The motion of an object under free fall: Long ago, Galileo discovered that all objects would experience the same ‘g,’ i.e., the acceleration due to gravity when the air resistance was not present. Later in 1971, astronaut D. Scott tried to experiment with this theory with practical proof as he on the Moon’s surface released a feather and a hammer from the same vertical length or height. The result was that the feather and the hammer both reached the ground of the Moon at the same time. This happened because, on Moon, the gravitational pull is only one-sixth compared to that of Earth’s.

FAQ (Frequently Asked Questions)

1. Give a Few Examples of the Free Fall Concept for Better Understanding.

Answer: There are many examples of free fall in our environment from which the free fall meaning can be understood even better:

The motion of a spacecraft is also an example of the motion of an object under free fall. In space when the propulsion is off, then the spacecraft first goes up for a few minutes and then travels downward.

Free fall definition in physics proves that a falling skydiver also experiences the free fall motion before opening their parachute because that person in that state experiences drag force which when he/she reaches terminal velocity equals their weight.

A body also experiences free fall motion when it is dropped from the top of a column like from the top of a drop tube.

2. What is the Concept of Free Fall in Terms of General Relativity?

Answer: Many aspects of physics tried to explain the free fall meaning, but among them, one simplified explanation is the free fall in terms of general relativity.
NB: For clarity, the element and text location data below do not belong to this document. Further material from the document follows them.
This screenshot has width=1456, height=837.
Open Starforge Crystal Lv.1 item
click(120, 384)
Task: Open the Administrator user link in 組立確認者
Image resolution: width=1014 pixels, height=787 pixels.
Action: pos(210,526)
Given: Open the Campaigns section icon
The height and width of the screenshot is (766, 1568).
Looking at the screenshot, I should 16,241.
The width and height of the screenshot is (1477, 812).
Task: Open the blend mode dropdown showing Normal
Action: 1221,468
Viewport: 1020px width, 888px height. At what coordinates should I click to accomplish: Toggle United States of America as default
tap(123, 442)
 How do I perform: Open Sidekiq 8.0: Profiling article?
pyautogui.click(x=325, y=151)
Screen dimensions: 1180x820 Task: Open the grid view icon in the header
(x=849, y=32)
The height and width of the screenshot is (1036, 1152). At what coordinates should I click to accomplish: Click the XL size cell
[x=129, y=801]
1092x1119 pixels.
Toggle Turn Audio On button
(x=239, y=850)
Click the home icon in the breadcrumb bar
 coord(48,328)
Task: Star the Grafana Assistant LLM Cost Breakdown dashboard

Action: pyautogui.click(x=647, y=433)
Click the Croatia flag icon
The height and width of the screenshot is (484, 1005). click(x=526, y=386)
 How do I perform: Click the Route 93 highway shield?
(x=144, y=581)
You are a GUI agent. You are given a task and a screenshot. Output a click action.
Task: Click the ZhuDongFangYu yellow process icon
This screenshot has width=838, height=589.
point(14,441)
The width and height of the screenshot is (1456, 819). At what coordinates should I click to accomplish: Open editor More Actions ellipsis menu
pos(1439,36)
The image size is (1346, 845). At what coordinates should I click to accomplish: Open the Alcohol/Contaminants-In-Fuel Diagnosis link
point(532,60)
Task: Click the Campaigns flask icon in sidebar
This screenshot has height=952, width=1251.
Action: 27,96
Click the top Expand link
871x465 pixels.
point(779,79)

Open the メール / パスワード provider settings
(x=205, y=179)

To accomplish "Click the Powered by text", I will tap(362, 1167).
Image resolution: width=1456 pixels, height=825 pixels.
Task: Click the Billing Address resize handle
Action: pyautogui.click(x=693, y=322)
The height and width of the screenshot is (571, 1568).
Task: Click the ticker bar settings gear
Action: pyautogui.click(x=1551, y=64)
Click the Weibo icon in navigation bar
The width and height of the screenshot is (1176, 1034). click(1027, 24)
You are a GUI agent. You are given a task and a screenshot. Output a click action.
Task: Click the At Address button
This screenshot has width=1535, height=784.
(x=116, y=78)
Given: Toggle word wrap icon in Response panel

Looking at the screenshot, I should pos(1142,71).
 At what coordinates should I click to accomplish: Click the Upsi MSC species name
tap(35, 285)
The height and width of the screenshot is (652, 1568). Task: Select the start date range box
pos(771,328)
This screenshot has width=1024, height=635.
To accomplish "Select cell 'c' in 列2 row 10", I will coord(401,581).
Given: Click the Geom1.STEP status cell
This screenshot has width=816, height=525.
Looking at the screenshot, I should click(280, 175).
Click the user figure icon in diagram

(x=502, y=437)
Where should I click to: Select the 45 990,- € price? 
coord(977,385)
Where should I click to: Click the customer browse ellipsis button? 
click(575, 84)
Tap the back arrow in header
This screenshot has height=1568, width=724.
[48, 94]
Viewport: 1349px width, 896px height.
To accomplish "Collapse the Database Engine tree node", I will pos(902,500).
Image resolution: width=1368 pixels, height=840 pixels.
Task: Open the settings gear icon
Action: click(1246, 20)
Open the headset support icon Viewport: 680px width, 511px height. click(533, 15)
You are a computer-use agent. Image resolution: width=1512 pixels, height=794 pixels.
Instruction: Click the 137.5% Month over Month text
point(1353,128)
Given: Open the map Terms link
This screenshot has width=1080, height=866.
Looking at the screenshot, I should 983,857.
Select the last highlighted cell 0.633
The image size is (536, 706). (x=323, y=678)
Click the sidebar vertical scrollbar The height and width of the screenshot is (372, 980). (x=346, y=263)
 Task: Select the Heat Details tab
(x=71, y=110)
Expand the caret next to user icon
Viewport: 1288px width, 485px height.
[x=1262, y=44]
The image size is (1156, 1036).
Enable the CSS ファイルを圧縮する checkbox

According to general relativity, the motion of an object under free fall is an inertial object moving along a geodesic (a curve representing the shortest distance between two points) is subject to no force.

The Newtonian theory of the free fall concept will only agree to general relativity when the object is far from space and time curvature, where the space-time is flat. If this doesn’t happen, then the Newtonian theory and the general relativity’s concept of free fall disagree.

It is only the general relativity that can say about the precession of orbits, the inspiral of compact binaries due to gravitational waves or the orbital decay, the frame-dragging, and geodetic precession, which altogether is called the relativity of direction.